| WHAT YOU SHOULD DO |
The answer is a single number: the count of lines below in which the word "agent" appears.

Dataset entries:
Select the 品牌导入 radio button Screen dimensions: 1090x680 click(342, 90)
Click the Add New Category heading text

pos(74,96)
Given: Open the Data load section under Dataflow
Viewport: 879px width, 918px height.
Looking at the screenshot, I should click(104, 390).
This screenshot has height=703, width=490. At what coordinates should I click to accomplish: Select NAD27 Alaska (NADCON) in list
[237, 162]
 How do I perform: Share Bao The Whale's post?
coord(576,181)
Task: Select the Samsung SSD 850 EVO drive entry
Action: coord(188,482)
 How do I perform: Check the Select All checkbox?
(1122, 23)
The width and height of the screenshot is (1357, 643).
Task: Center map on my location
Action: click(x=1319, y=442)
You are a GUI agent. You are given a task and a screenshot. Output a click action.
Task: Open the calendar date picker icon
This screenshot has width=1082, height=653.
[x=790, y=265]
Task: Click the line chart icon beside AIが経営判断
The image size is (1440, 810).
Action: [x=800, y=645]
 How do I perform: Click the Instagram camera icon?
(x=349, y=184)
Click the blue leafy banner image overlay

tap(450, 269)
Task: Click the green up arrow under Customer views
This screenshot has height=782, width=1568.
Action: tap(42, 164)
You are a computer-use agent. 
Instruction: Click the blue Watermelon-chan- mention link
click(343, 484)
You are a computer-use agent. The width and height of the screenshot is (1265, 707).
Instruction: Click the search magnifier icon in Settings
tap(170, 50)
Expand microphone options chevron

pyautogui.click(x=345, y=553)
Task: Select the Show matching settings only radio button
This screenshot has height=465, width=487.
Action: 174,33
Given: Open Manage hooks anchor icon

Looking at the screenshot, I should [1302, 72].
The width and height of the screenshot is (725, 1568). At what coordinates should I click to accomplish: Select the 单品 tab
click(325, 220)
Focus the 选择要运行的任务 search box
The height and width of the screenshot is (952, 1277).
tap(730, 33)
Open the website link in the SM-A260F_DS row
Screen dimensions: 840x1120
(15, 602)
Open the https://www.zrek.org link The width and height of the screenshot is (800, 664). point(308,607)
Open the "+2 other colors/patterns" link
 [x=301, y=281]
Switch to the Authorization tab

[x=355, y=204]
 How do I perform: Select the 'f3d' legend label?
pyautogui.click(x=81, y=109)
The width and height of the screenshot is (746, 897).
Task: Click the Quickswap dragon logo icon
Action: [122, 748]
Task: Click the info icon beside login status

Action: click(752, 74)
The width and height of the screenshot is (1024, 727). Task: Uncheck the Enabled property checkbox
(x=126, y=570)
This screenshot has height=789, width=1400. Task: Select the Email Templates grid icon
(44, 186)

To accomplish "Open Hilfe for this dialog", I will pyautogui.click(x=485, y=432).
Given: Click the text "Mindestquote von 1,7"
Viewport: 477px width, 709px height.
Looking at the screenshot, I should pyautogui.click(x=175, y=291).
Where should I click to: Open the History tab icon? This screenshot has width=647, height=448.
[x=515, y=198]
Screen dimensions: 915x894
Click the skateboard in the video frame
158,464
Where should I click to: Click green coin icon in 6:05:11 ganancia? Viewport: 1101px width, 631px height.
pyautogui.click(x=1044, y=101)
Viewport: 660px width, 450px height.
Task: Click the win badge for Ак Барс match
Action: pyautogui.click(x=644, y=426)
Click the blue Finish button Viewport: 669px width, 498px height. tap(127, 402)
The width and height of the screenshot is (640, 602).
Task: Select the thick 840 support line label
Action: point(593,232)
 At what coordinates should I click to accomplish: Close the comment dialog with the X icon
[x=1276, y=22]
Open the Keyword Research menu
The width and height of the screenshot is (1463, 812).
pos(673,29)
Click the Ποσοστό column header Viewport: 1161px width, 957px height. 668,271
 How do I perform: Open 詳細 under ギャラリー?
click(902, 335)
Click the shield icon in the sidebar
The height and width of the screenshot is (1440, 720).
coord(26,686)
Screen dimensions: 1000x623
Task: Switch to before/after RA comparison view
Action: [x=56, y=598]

| COMPLETED EXERCISE |
3